Here's my attempt to summarize what I'm saying (and let you get on with your day):
I have a picture of the way I now want to live my quickly approaching life of a twenty-three year-old, salary-earning, college graduate, Christian, in Dallas, Texas. I also know that I have a divided heart. And that I'm not perfect...don't claim to be, won't ever be. And then, I'll be honest, there is the way that I will actually be living this life of mine as a twenty-three year-old, salary-earning, college graduate, Christian, in Dallas, Texas. I hope the latter is a close to the first as it can be. I have a desire to live a bit more simply than I had first imagined the next chapter of my life being. I won't be needing the size of apartment I first thought. I won't be expecting all that I had originally been expecting from that apartment. Carpet over hardwood floors are okay. Light cabinetry over dark cabinetry will do. Granite counter tops are not necessary. I don't even have to have a one-bedroom, a simple flat will do. None of the things above that I listed are bad. Unless like me, you find a sense of pride in them...or in the "accomplishment" of being able to afford them. Unless like me, you tie your identity to any of the above things or any of your worldly possessions for that matter. That's just where I saw a small fracture of my faults in. But in sacrificing those things, not only will I be free from their chains, but more of my income is freed up to build the Kingdom of heaven here on earth (as was spoke of so well in the first quote above). I don't need 30 dresses. I don't need 50 pairs of shoes. I don't need 20 bags. I don't need any of that. I want it. Wanted it. My heart has been changed here, I pray it can be guarded from changing back in the states. Like I said earlier...none of this is bad. I'm not saying this to be condemning to anyone with 30 dresses, 50 pairs of shoes, and 20 bags (sorry, boys...just change those words for whatever y'all like to buy)...I'm saying it because that is what I've seen have such a tight hold on to me in the past, and I don't want to go back to America unchanged by what I've seen, heard, and experienced in India. And this is where the Lord has chosen to shed light. I can't ignore it anymore. I'm doing myself, the Lord, and the world that I'm not helping a disservice if I do.
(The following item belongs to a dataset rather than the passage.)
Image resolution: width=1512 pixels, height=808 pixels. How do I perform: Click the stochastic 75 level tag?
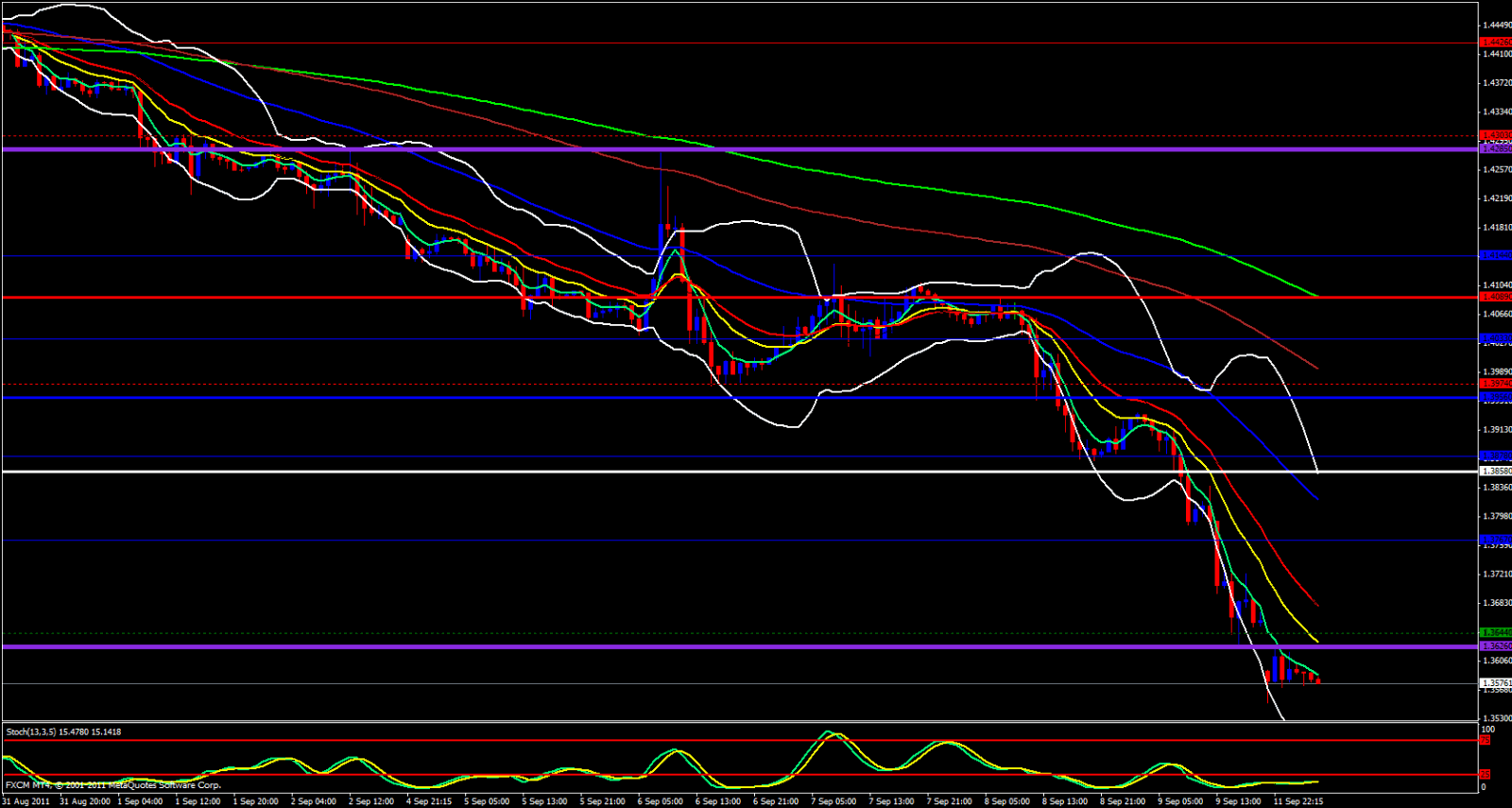click(1486, 740)
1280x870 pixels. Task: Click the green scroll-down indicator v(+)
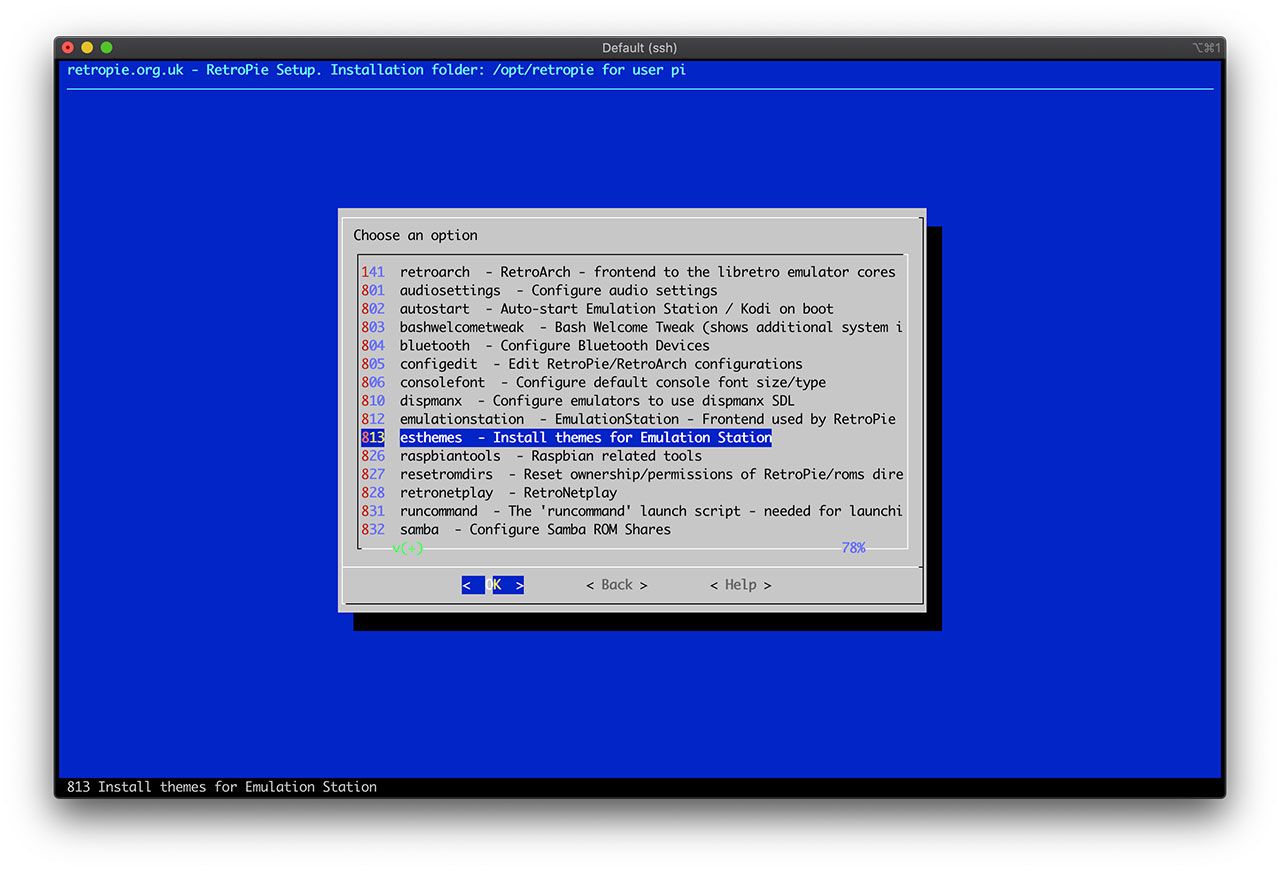tap(408, 548)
I've realized that in praying for my heart to beat to the rhythm of the Lord's...he actually did it. And that heart beat is no longer my own. It's his. And his heart beats for the world. Not just me.
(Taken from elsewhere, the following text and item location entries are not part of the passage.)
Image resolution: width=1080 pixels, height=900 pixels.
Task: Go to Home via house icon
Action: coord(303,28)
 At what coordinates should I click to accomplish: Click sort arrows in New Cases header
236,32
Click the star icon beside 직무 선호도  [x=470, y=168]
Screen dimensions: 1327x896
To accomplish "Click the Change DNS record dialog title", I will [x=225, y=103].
"Look, your King comes to you, triumphant and victorious, humble and riding on a donkey." Zechariah 9:9

A donkey. That's the life we were given as a picture to follow.
Triumphant. Victorious. And that's the King we were called to serve.

Not a bad deal.


I was going to end this by maybe asking a few challenging questions, but I realize I don't have that authority. I will give you a challenge, though. I challenge you to be praying the Lord to shed light...wherever He knows that light should be shed. Freedom, freedom, freedom. It is calling your name. Seek it out, child of God.